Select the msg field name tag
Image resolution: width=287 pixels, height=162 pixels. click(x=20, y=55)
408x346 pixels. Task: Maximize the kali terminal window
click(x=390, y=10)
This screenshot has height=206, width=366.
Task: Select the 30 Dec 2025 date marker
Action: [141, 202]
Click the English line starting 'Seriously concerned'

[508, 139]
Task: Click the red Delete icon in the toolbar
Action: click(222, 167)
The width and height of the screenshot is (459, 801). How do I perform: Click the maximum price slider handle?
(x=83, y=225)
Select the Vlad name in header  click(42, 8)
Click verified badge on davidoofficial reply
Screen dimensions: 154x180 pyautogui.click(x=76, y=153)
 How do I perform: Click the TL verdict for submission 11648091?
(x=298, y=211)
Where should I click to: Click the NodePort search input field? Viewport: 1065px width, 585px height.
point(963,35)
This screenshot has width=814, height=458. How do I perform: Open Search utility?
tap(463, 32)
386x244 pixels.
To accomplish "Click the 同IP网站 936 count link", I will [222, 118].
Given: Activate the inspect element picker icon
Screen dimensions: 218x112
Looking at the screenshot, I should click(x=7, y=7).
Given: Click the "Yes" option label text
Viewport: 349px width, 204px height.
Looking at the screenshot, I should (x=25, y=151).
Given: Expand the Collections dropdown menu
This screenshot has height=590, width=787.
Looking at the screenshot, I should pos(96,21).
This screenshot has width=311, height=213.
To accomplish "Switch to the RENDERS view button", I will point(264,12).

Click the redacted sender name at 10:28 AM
_ _ _
Once the records end, copy them all again exactly.

Select the msg field name tag
Image resolution: width=287 pixels, height=162 pixels. click(x=20, y=55)
408x346 pixels. Task: Maximize the kali terminal window
click(x=390, y=10)
This screenshot has height=206, width=366.
Task: Select the 30 Dec 2025 date marker
Action: [141, 202]
Click the English line starting 'Seriously concerned'

[508, 139]
Task: Click the red Delete icon in the toolbar
Action: click(222, 167)
The width and height of the screenshot is (459, 801). How do I perform: Click the maximum price slider handle?
(x=83, y=225)
Select the Vlad name in header  click(42, 8)
Click verified badge on davidoofficial reply
Screen dimensions: 154x180 pyautogui.click(x=76, y=153)
 How do I perform: Click the TL verdict for submission 11648091?
(x=298, y=211)
Where should I click to: Click the NodePort search input field? Viewport: 1065px width, 585px height.
point(963,35)
This screenshot has width=814, height=458. How do I perform: Open Search utility?
tap(463, 32)
386x244 pixels.
To accomplish "Click the 同IP网站 936 count link", I will [222, 118].
Given: Activate the inspect element picker icon
Screen dimensions: 218x112
Looking at the screenshot, I should click(x=7, y=7).
Given: Click the "Yes" option label text
Viewport: 349px width, 204px height.
Looking at the screenshot, I should (x=25, y=151).
Given: Expand the Collections dropdown menu
This screenshot has height=590, width=787.
Looking at the screenshot, I should pos(96,21).
This screenshot has width=311, height=213.
To accomplish "Switch to the RENDERS view button", I will point(264,12).

Click the redacted sender name at 10:28 AM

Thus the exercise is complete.